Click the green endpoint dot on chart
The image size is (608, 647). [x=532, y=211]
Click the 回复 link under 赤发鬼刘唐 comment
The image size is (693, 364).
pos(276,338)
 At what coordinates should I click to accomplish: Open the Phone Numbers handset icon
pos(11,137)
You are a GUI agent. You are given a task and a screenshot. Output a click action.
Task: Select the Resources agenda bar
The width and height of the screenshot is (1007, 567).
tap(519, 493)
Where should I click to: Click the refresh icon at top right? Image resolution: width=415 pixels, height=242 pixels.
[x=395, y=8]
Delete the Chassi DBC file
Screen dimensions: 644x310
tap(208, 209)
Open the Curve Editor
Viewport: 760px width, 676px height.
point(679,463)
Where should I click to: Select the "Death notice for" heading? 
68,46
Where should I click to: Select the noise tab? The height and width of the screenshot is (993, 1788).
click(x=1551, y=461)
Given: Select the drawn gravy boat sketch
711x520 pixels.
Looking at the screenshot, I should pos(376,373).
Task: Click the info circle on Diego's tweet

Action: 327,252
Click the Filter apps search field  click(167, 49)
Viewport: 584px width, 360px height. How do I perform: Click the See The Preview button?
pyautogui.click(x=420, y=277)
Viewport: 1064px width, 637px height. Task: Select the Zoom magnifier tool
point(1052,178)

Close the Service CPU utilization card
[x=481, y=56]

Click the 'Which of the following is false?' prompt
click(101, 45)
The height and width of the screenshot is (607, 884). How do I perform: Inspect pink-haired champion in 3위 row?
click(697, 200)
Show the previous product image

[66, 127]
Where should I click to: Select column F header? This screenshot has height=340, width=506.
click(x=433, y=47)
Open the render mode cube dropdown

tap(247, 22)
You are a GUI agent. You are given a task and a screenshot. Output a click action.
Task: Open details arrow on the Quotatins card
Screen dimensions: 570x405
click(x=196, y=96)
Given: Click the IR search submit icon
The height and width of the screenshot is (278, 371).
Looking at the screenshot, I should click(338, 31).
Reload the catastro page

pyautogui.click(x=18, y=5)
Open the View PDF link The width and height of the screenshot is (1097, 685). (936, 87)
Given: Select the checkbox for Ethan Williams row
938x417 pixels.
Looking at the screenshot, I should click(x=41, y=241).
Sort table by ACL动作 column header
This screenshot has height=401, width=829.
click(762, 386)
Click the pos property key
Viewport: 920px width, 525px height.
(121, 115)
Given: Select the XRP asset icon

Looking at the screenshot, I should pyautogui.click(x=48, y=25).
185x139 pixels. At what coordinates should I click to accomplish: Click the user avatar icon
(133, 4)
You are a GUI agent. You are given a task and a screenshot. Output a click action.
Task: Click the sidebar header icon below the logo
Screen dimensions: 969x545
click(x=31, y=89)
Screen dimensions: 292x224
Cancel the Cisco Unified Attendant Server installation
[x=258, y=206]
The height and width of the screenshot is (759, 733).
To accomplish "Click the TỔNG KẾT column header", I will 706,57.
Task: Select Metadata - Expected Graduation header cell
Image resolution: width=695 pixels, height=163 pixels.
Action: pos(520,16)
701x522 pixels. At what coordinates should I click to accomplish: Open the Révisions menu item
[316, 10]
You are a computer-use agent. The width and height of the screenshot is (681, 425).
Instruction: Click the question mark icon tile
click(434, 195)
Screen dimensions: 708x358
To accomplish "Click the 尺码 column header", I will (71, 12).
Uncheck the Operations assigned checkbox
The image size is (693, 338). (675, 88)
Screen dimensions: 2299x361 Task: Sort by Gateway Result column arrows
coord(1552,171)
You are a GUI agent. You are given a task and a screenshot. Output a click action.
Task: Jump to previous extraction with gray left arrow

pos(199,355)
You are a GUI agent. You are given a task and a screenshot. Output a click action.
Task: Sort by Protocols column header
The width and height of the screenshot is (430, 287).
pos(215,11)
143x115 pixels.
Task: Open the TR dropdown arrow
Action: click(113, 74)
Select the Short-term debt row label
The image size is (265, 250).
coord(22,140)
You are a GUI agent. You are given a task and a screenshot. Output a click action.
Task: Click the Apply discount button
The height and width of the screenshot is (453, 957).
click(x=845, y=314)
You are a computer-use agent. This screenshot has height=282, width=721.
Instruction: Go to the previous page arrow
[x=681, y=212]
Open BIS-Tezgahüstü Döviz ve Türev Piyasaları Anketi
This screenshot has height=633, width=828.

# # # #

• What you need to do
Every entry should be reproduced word for word.

• Answer box
Click the green endpoint dot on chart
The image size is (608, 647). [x=532, y=211]
Click the 回复 link under 赤发鬼刘唐 comment
The image size is (693, 364).
pos(276,338)
 At what coordinates should I click to accomplish: Open the Phone Numbers handset icon
pos(11,137)
You are a GUI agent. You are given a task and a screenshot. Output a click action.
Task: Select the Resources agenda bar
The width and height of the screenshot is (1007, 567).
tap(519, 493)
Where should I click to: Click the refresh icon at top right? Image resolution: width=415 pixels, height=242 pixels.
[x=395, y=8]
Delete the Chassi DBC file
Screen dimensions: 644x310
tap(208, 209)
Open the Curve Editor
Viewport: 760px width, 676px height.
point(679,463)
Where should I click to: Select the "Death notice for" heading? 
68,46
Where should I click to: Select the noise tab? The height and width of the screenshot is (993, 1788).
click(x=1551, y=461)
Given: Select the drawn gravy boat sketch
711x520 pixels.
Looking at the screenshot, I should pos(376,373).
Task: Click the info circle on Diego's tweet

Action: 327,252
Click the Filter apps search field  click(167, 49)
Viewport: 584px width, 360px height. How do I perform: Click the See The Preview button?
pyautogui.click(x=420, y=277)
Viewport: 1064px width, 637px height. Task: Select the Zoom magnifier tool
point(1052,178)

Close the Service CPU utilization card
[x=481, y=56]

Click the 'Which of the following is false?' prompt
click(101, 45)
The height and width of the screenshot is (607, 884). How do I perform: Inspect pink-haired champion in 3위 row?
click(697, 200)
Show the previous product image

[66, 127]
Where should I click to: Select column F header? This screenshot has height=340, width=506.
click(x=433, y=47)
Open the render mode cube dropdown

tap(247, 22)
You are a GUI agent. You are given a task and a screenshot. Output a click action.
Task: Open details arrow on the Quotatins card
Screen dimensions: 570x405
click(x=196, y=96)
Given: Click the IR search submit icon
The height and width of the screenshot is (278, 371).
Looking at the screenshot, I should click(338, 31).
Reload the catastro page

pyautogui.click(x=18, y=5)
Open the View PDF link The width and height of the screenshot is (1097, 685). (936, 87)
Given: Select the checkbox for Ethan Williams row
938x417 pixels.
Looking at the screenshot, I should click(x=41, y=241).
Sort table by ACL动作 column header
This screenshot has height=401, width=829.
click(762, 386)
Click the pos property key
Viewport: 920px width, 525px height.
(121, 115)
Given: Select the XRP asset icon

Looking at the screenshot, I should pyautogui.click(x=48, y=25).
185x139 pixels. At what coordinates should I click to accomplish: Click the user avatar icon
(133, 4)
You are a GUI agent. You are given a task and a screenshot. Output a click action.
Task: Click the sidebar header icon below the logo
Screen dimensions: 969x545
click(x=31, y=89)
Screen dimensions: 292x224
Cancel the Cisco Unified Attendant Server installation
[x=258, y=206]
The height and width of the screenshot is (759, 733).
To accomplish "Click the TỔNG KẾT column header", I will 706,57.
Task: Select Metadata - Expected Graduation header cell
Image resolution: width=695 pixels, height=163 pixels.
Action: pos(520,16)
701x522 pixels. At what coordinates should I click to accomplish: Open the Révisions menu item
[316, 10]
You are a computer-use agent. The width and height of the screenshot is (681, 425).
Instruction: Click the question mark icon tile
click(434, 195)
Screen dimensions: 708x358
To accomplish "Click the 尺码 column header", I will (71, 12).
Uncheck the Operations assigned checkbox
The image size is (693, 338). (675, 88)
Screen dimensions: 2299x361 Task: Sort by Gateway Result column arrows
coord(1552,171)
You are a GUI agent. You are given a task and a screenshot. Output a click action.
Task: Jump to previous extraction with gray left arrow

pos(199,355)
You are a GUI agent. You are given a task and a screenshot. Output a click action.
Task: Sort by Protocols column header
The width and height of the screenshot is (430, 287).
pos(215,11)
143x115 pixels.
Task: Open the TR dropdown arrow
Action: click(113, 74)
Select the Short-term debt row label
The image size is (265, 250).
coord(22,140)
You are a GUI agent. You are given a task and a screenshot. Output a click action.
Task: Click the Apply discount button
The height and width of the screenshot is (453, 957).
click(x=845, y=314)
You are a computer-use agent. This screenshot has height=282, width=721.
Instruction: Go to the previous page arrow
[x=681, y=212]
Open BIS-Tezgahüstü Döviz ve Türev Piyasaları Anketi
This screenshot has height=633, width=828.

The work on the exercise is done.